::: DATA IN THIS EXERCISE :::

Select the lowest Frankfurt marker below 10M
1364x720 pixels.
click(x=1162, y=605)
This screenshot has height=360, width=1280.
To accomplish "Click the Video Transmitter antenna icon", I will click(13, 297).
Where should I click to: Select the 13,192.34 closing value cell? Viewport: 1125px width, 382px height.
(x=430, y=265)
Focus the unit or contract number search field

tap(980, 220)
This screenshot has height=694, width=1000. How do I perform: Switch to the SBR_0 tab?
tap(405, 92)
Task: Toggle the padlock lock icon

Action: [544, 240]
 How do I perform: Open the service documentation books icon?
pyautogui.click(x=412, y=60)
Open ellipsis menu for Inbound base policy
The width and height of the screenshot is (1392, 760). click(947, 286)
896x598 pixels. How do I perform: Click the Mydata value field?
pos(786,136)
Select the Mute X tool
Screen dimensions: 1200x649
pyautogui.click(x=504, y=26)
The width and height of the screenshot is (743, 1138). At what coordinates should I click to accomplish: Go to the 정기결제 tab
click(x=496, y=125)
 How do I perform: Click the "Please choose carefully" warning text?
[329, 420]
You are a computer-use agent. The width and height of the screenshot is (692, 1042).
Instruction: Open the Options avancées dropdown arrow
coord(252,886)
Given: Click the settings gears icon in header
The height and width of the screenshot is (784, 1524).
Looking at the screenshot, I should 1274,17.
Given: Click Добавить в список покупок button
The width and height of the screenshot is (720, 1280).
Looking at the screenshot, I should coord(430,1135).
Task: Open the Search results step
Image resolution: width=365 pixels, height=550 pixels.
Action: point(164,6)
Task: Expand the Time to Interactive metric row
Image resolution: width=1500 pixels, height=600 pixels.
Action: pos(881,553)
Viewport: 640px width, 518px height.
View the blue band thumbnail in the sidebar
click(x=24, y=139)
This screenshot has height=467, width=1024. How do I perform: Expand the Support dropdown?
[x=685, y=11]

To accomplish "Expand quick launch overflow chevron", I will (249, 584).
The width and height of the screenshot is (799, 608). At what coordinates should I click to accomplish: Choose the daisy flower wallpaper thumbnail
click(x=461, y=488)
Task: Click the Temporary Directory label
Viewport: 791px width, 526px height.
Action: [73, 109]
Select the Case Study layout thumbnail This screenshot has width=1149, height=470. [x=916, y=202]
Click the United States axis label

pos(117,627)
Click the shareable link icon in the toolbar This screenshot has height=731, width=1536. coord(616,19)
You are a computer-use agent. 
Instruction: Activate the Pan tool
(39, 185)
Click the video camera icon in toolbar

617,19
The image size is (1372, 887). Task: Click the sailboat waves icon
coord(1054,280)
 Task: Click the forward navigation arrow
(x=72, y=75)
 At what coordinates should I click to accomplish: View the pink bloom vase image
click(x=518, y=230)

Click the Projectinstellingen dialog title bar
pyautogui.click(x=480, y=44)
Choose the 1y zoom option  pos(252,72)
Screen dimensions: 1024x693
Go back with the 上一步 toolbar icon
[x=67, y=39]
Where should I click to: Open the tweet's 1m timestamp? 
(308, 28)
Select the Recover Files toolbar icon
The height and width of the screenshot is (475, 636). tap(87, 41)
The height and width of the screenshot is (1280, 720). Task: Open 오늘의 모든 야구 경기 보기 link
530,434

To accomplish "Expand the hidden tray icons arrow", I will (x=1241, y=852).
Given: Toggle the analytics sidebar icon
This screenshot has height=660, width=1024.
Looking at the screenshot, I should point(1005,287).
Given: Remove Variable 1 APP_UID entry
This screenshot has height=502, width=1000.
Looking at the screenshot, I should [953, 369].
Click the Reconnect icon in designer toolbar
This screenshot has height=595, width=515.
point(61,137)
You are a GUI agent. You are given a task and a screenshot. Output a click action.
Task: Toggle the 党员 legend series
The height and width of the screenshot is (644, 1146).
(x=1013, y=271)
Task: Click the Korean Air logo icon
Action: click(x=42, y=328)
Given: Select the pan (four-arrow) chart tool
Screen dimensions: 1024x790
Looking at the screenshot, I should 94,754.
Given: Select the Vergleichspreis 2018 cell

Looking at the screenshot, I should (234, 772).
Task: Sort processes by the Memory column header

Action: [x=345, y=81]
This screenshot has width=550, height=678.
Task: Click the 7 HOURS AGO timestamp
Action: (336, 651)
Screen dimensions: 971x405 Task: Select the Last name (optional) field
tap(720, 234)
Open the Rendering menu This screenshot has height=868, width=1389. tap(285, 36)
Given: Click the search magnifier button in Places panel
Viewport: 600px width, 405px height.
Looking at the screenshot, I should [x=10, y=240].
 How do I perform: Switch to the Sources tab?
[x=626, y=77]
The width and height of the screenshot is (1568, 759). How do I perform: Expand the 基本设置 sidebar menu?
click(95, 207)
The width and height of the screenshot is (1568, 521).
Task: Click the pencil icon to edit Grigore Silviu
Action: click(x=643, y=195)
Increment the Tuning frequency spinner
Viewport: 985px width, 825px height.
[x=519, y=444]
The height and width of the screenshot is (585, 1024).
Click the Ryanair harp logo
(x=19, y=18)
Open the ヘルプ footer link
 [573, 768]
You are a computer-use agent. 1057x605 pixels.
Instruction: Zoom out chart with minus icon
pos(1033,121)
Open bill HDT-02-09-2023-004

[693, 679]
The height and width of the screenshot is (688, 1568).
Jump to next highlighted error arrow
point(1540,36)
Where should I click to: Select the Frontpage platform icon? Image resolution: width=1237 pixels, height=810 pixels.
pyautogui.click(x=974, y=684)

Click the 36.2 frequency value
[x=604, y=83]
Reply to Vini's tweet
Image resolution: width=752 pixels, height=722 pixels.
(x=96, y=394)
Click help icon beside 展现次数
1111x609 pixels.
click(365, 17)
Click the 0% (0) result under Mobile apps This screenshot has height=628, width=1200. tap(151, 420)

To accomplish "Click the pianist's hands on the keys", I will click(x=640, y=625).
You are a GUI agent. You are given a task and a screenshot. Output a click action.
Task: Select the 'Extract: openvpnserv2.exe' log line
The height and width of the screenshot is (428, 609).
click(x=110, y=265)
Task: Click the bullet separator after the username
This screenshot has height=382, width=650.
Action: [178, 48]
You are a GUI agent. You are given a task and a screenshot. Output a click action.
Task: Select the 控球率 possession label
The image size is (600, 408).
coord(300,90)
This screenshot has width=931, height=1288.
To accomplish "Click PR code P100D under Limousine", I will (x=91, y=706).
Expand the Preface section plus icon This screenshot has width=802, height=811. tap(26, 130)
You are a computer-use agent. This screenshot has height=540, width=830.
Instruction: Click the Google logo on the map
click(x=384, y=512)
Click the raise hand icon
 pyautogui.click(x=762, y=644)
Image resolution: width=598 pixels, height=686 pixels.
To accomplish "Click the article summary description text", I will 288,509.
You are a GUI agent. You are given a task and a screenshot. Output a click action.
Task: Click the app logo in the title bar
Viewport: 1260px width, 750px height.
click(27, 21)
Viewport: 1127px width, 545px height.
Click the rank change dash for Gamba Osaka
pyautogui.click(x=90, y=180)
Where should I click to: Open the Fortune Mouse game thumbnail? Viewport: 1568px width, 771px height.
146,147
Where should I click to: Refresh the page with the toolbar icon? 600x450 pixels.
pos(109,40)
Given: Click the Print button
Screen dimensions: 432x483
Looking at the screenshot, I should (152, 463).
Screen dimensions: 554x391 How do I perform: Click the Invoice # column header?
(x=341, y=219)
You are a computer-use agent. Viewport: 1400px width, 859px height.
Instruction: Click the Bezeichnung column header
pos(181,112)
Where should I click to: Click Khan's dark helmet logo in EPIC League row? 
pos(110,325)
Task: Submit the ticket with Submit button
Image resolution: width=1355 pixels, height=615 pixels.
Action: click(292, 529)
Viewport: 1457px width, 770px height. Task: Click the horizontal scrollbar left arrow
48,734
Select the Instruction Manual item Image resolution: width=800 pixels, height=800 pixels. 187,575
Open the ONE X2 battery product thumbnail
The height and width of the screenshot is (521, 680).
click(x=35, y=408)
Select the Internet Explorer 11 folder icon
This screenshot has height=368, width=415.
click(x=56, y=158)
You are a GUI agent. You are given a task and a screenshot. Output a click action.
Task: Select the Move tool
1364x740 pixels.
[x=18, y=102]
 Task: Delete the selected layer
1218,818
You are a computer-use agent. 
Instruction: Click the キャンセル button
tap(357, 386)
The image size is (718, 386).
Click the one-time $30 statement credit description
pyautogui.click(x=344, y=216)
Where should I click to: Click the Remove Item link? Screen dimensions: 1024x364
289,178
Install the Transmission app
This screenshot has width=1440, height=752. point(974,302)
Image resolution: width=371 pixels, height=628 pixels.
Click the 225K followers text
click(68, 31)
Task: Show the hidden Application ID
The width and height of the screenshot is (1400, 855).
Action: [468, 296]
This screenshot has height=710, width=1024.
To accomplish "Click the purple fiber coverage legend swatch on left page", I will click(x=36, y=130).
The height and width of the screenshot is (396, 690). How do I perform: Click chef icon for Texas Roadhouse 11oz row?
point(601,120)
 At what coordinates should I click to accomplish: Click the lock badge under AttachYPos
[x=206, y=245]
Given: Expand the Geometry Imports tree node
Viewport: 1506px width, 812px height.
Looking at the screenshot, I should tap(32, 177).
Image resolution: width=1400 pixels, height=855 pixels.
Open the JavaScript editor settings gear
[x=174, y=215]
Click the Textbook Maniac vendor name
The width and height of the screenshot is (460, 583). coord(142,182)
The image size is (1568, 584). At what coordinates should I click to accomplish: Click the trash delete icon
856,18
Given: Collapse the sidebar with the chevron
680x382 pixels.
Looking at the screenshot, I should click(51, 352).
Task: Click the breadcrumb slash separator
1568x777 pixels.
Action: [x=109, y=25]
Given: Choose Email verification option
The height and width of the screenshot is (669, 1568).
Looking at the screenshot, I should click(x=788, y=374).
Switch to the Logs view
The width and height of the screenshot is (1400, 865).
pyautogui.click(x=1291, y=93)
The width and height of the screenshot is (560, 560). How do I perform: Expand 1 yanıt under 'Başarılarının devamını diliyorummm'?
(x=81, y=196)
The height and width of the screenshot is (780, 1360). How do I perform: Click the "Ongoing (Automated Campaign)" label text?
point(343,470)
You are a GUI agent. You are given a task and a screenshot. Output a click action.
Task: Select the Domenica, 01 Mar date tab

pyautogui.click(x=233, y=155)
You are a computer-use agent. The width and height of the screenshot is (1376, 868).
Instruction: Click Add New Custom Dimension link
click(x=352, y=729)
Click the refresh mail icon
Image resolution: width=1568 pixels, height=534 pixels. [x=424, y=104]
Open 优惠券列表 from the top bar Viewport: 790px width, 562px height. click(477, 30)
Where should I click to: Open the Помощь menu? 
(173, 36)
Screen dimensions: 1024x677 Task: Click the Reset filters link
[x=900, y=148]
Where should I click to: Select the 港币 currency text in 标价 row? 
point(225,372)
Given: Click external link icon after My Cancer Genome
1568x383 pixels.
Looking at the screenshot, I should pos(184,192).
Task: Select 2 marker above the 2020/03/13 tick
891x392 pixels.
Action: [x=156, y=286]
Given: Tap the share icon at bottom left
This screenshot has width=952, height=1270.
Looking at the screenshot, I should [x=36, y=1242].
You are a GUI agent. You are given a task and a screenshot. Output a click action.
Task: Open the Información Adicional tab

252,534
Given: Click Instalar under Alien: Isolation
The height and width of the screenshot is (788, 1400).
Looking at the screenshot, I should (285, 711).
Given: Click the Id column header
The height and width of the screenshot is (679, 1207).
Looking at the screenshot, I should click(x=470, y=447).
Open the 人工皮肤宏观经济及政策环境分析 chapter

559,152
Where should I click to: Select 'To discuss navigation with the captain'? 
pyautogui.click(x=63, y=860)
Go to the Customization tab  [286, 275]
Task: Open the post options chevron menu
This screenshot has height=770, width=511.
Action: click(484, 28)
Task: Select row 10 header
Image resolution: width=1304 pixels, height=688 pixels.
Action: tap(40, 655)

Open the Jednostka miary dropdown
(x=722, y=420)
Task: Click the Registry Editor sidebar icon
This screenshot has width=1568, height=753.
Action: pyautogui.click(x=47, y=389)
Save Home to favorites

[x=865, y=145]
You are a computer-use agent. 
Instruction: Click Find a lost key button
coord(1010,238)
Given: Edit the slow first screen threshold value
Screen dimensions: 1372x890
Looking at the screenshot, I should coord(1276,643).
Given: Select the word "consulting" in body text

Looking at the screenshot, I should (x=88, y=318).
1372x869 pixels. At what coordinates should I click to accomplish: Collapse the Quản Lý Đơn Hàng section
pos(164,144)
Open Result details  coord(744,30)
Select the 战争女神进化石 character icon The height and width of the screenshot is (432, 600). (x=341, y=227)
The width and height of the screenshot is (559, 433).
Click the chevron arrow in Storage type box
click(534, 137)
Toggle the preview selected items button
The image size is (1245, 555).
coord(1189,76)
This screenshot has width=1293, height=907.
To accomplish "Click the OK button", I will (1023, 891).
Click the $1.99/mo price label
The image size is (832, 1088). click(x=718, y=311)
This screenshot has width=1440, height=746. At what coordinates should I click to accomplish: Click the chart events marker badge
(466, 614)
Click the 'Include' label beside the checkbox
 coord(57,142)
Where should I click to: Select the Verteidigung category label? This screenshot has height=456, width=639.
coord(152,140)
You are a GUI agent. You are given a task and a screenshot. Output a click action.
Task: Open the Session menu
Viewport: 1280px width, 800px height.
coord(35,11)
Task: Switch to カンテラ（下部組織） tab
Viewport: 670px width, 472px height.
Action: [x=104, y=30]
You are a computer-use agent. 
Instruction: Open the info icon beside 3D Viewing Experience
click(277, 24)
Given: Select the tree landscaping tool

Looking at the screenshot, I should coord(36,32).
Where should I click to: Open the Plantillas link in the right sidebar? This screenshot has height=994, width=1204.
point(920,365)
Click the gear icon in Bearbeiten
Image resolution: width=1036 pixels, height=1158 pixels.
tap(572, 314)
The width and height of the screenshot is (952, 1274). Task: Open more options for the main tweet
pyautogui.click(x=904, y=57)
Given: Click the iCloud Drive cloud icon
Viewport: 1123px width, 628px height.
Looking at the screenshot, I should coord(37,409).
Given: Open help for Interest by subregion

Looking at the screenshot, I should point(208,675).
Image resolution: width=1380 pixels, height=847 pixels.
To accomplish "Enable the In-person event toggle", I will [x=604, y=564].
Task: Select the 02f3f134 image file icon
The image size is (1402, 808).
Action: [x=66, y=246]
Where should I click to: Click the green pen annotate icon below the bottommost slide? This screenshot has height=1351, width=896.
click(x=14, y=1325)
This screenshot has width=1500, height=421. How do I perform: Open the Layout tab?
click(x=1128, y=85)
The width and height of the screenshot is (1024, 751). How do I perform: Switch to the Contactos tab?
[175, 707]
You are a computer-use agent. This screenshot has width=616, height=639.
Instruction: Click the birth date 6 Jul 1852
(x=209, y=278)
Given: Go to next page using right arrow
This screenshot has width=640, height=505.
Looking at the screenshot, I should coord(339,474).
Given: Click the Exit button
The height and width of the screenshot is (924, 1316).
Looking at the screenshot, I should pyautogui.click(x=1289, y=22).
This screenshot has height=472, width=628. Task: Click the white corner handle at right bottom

:::

- **WORK ITEM**
Only the line containing "The image size is (1402, 808)." and the lines after it, up to and including the last line of the data, should appear in the answer, exactly as written.

- **YOUR RESPONSE**
The image size is (1402, 808).
Action: [x=66, y=246]
Where should I click to: Click the green pen annotate icon below the bottommost slide? This screenshot has height=1351, width=896.
click(x=14, y=1325)
This screenshot has width=1500, height=421. How do I perform: Open the Layout tab?
click(x=1128, y=85)
The width and height of the screenshot is (1024, 751). How do I perform: Switch to the Contactos tab?
[175, 707]
You are a computer-use agent. This screenshot has width=616, height=639.
Instruction: Click the birth date 6 Jul 1852
(x=209, y=278)
Given: Go to next page using right arrow
This screenshot has width=640, height=505.
Looking at the screenshot, I should coord(339,474).
Given: Click the Exit button
The height and width of the screenshot is (924, 1316).
Looking at the screenshot, I should pyautogui.click(x=1289, y=22).
This screenshot has height=472, width=628. Task: Click the white corner handle at right bottom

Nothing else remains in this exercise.